October 23, 2025
The Rise of Remote Access Attacks: How Elusive Comet Exploits Zoom—and How to Stay EXTRA SAFE
Article written with ChatGPT AI

In 2025, remote meetings have become the default for business, finance, and crypto collaboration. But as convenience rises, so do targeted scams—many of which look like everyday video calls.
One of the most dangerous threats today is a scam campaign known as Elusive Comet, which uses fake Zoom meetings to trick professionals into giving remote access to their devices. The result?

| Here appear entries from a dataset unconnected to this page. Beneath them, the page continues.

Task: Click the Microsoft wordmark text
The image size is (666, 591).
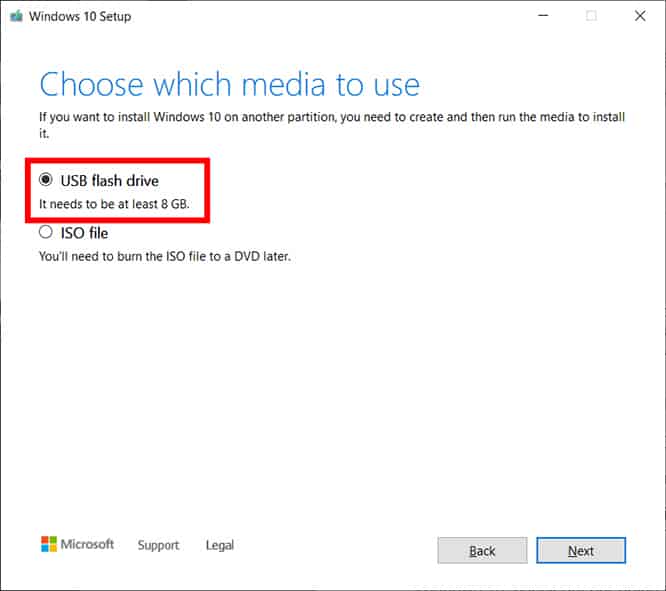Action: coord(88,544)
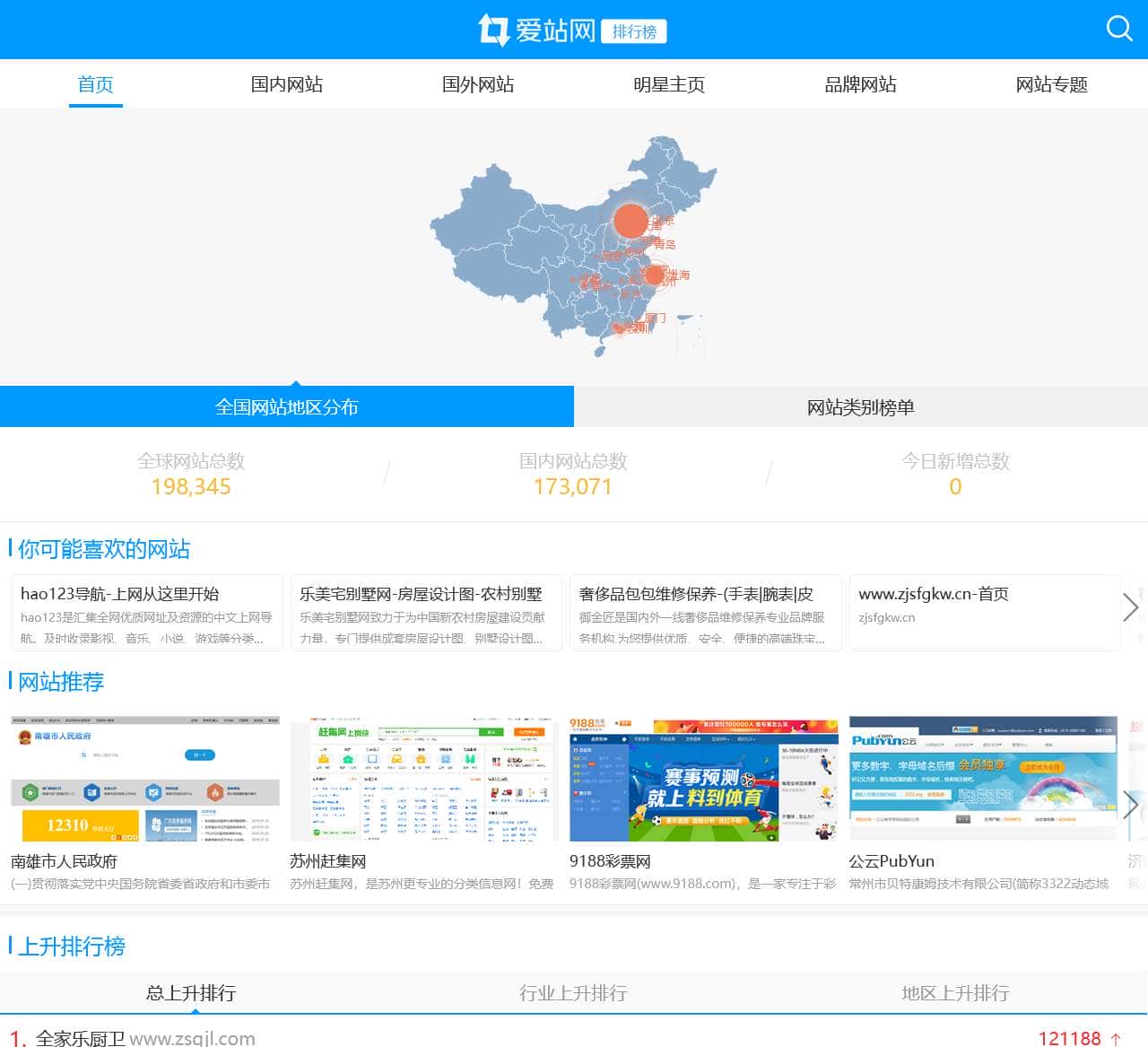Expand more liked sites with right chevron
This screenshot has width=1148, height=1047.
click(1131, 607)
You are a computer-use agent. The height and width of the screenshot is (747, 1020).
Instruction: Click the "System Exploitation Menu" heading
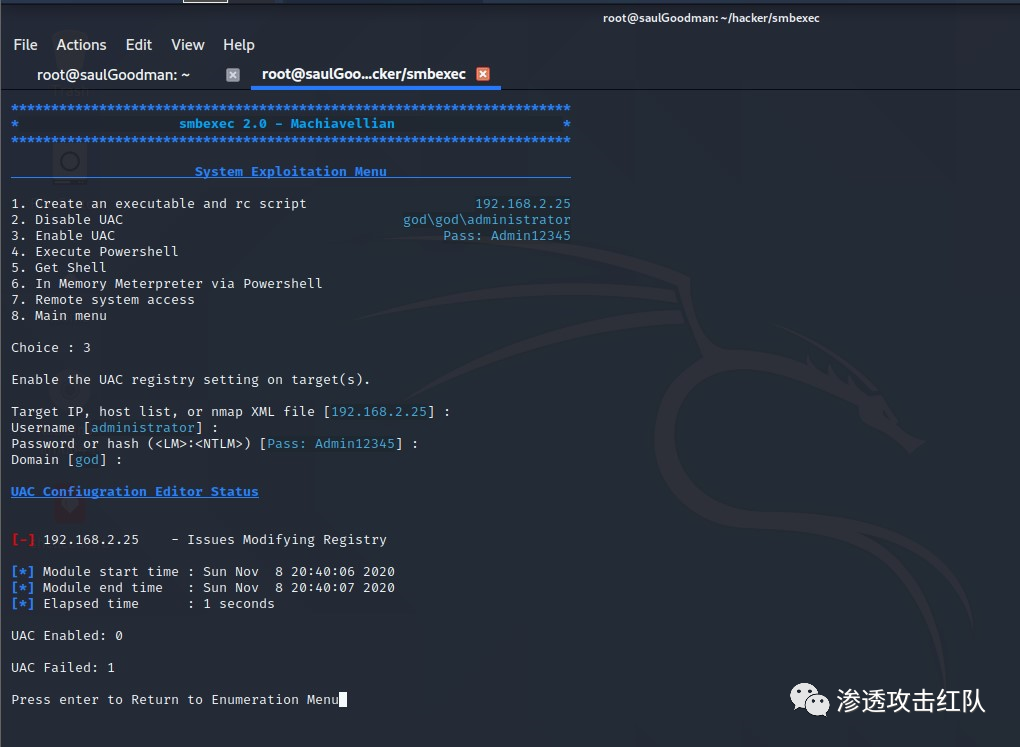click(x=290, y=172)
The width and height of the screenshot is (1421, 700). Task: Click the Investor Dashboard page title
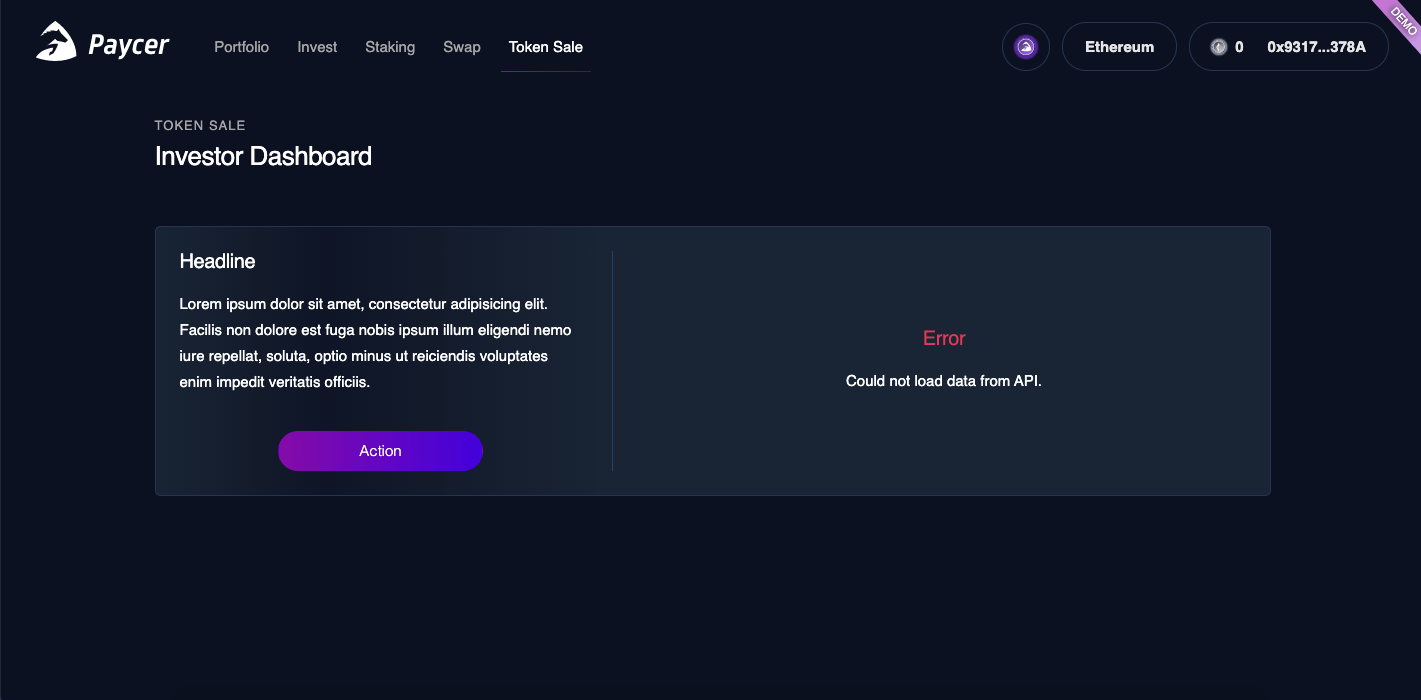click(263, 156)
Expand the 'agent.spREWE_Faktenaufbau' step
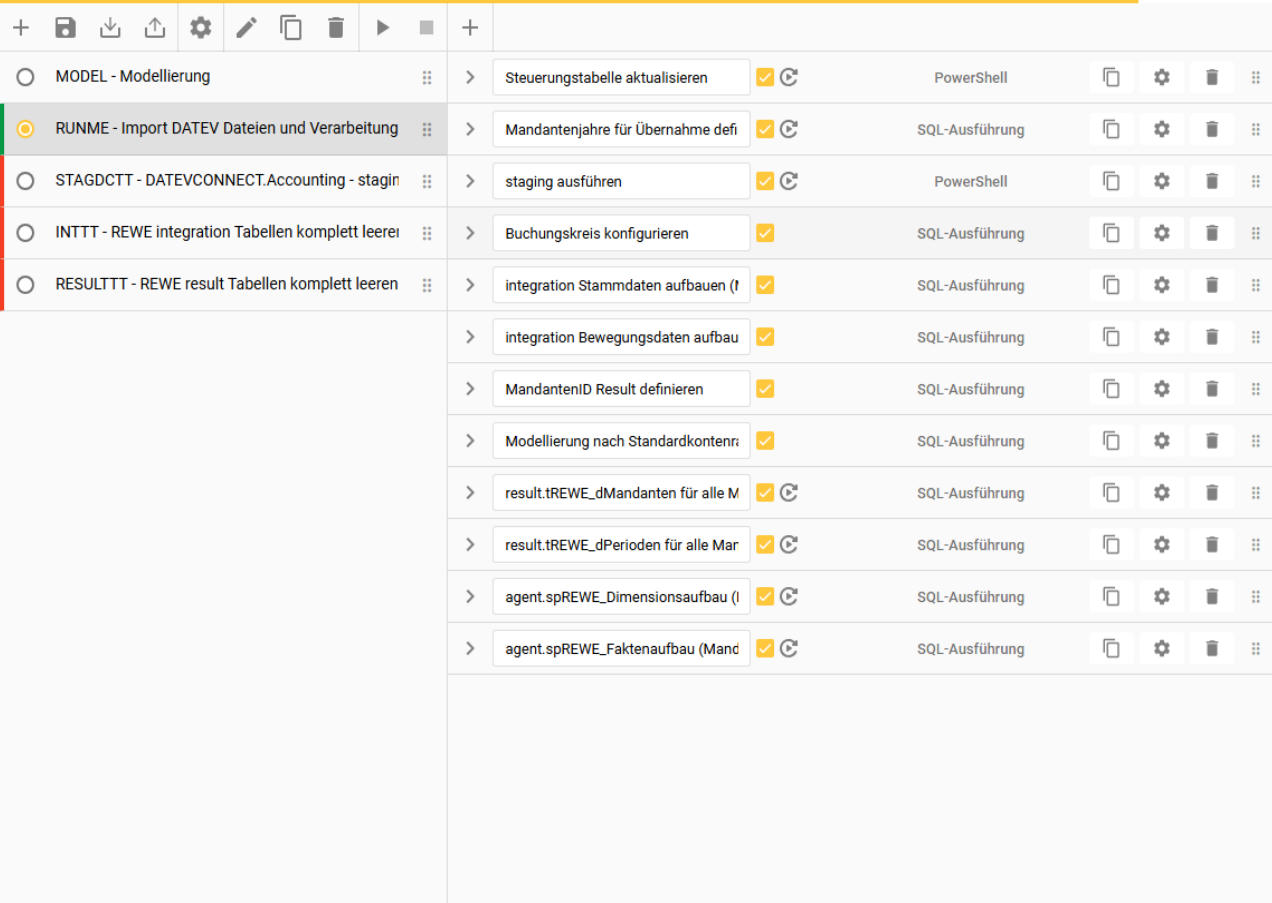 click(470, 649)
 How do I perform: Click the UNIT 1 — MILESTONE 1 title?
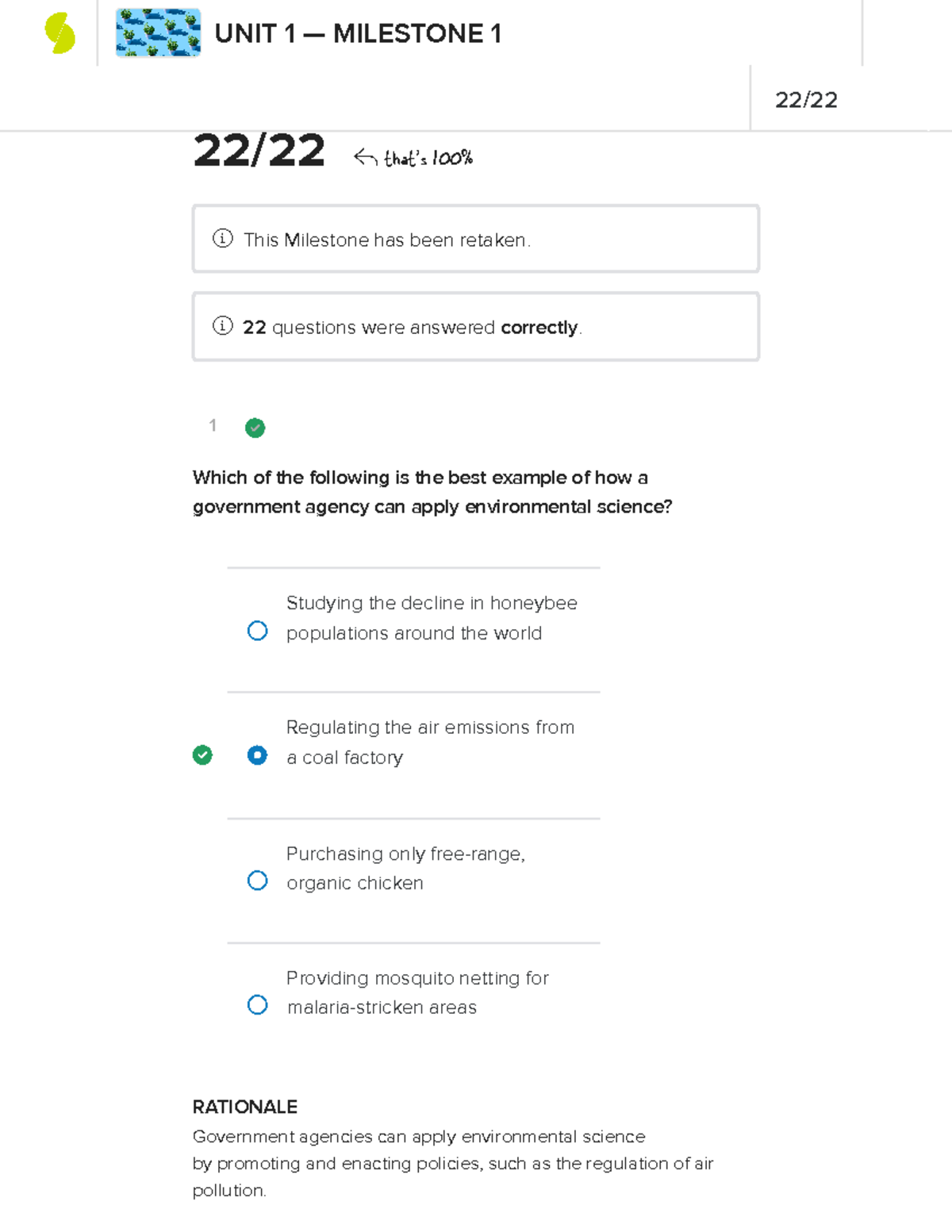pyautogui.click(x=358, y=34)
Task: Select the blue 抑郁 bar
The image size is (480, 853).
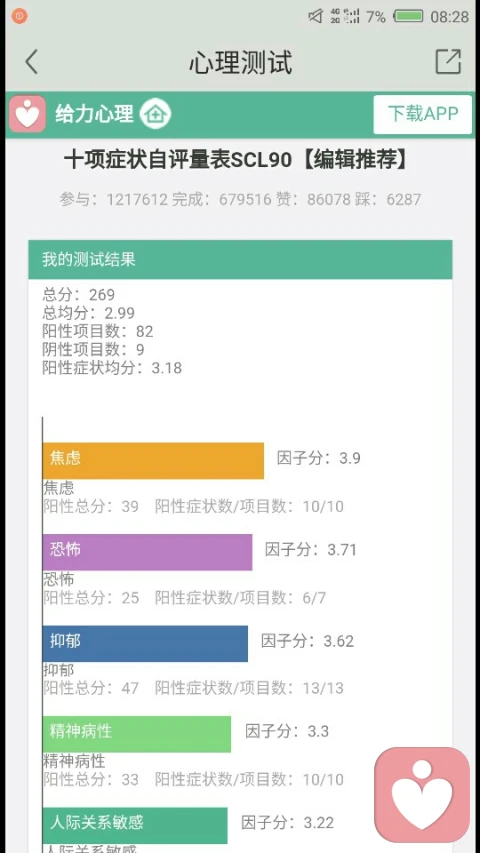Action: 145,644
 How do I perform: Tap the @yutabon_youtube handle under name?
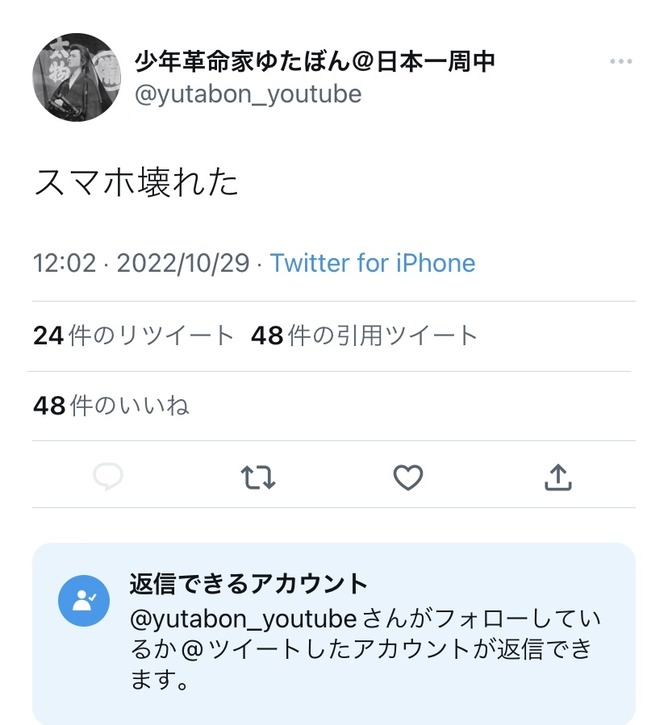[x=248, y=95]
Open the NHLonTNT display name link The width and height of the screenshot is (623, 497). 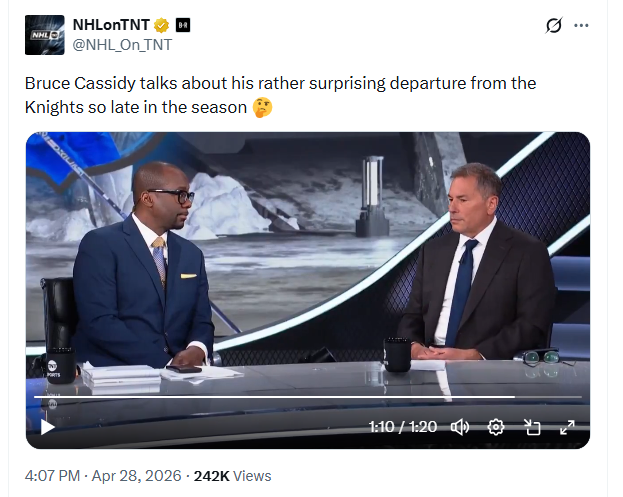[x=110, y=24]
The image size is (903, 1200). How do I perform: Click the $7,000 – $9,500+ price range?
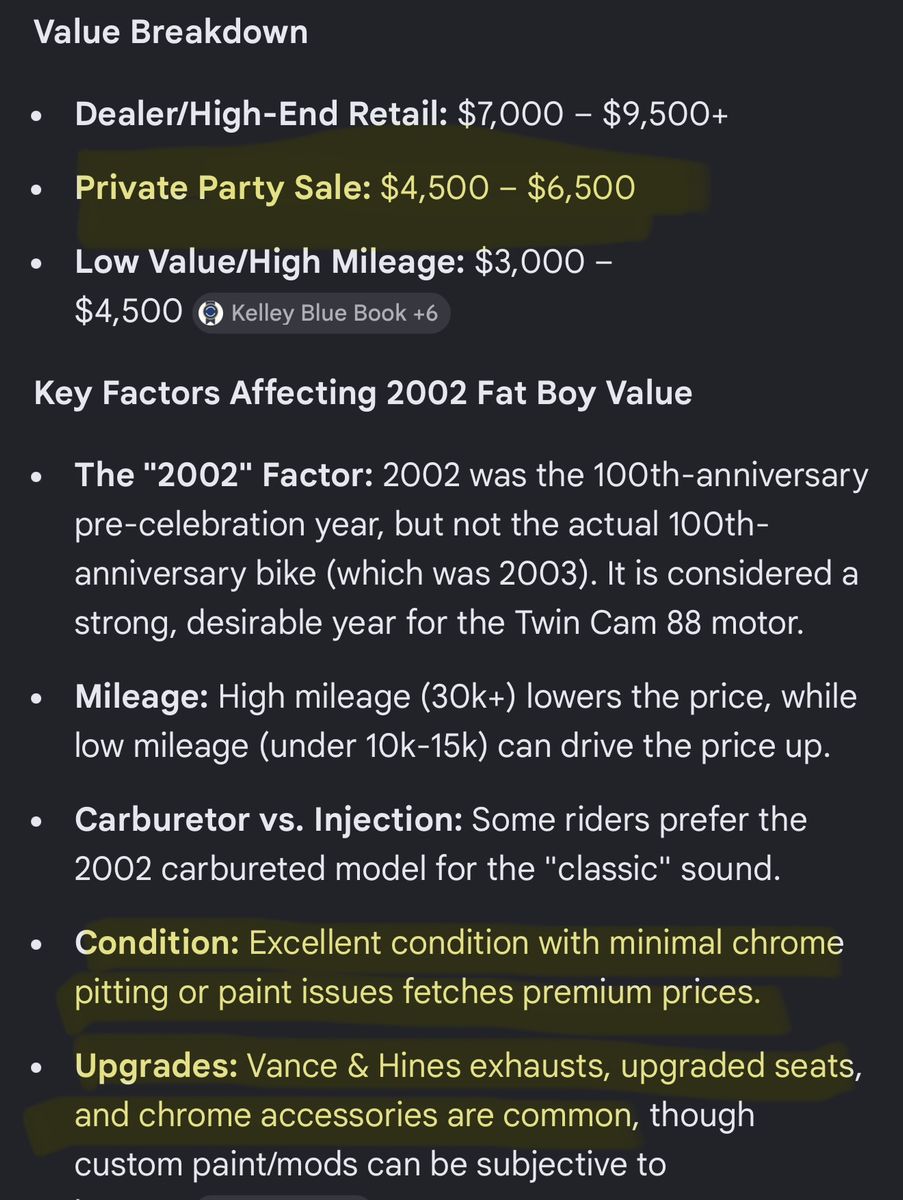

Stolen assets, compromised accounts, and total digital collapse.
Here’s what you need to know—and how to protect yourself and your team.
What Is the Elusive Comet Scam?
Elusive Comet is a social engineering campaign that targets professionals—especially in crypto and finance—by impersonating journalists, investors, or podcast hosts. The attacker sends a fake Zoom invitation, often using a Calendly link or Gmail account, and convinces the victim to:
Share their screen
Grant remote control access
Leave wallets, passwords, or documents visible
Once access is granted, the attacker moves fast—browsing files, draining wallets, and sometimes planting persistent malware.
Real Cases: From Interview to Catastrophe
Jake Gallen, a crypto investor, accepted what he believed was a Zoom interview. Within minutes of granting remote access, attackers installed malware, accessed his crypto wallets, and stole the majority of his holdings.
Dan Guido, CEO of Trail of Bits, received a similar invitation but identified red flags before accepting—saving him from a likely breach.
These examples show how normal business behavior can become a security risk when trust is exploited.
Why Screen Sharing = Attack Surface
The Zoom feature that makes collaboration easy—remote control—is also what gives attackers an open door. Once granted, they can:
Navigate your computer as if they were sitting in front of it
Access browser-stored credentials
Export seed phrases, wallet apps, and 2FA tools
Inject malware or spyware for later re-entry
Most users never suspect it—until it’s too late.
How to Stay EXTRA SAFE (Without Adding Friction)
Follow these security practices for any remote meeting:
1.
Never accept remote control requests unless independently verified.
2.
Close wallets, password managers, and sensitive apps before screen sharing.
3.
Use screen sharing in window-only mode—not full desktop.
4.
Confirm meeting invites via trusted channels before joining.
5.
Avoid unexpected Zoom links—host sensitive meetings in platforms like EXTRA SAFE.
EXTRA SAFE: Built to Block These Attacks by Design
Unlike Zoom or Google Meet, EXTRA SAFE has no remote access, no screen sharing by default, and no user metadata. Each meeting is:
End-to-end encrypted (contacts and session protection), voice and video streams transmitted with WebRTC technology.
Peer-to-peer (no central server handling your data)
Accessed via custom link or private EXTRA SAFE ID
Destroyed after the session ends
Encryption keys are generated locally on your device and never leave it. No servers ever process your private data.
If you’re running a high-risk operation, or just want to stop trusting blind invites—EXTRA SAFE gives you the default-deny posture by default.
Final Thought
Remote work isn’t going away—but blind trust needs to. Privacy-first communication tools are no longer optional. They’re your first line of defense.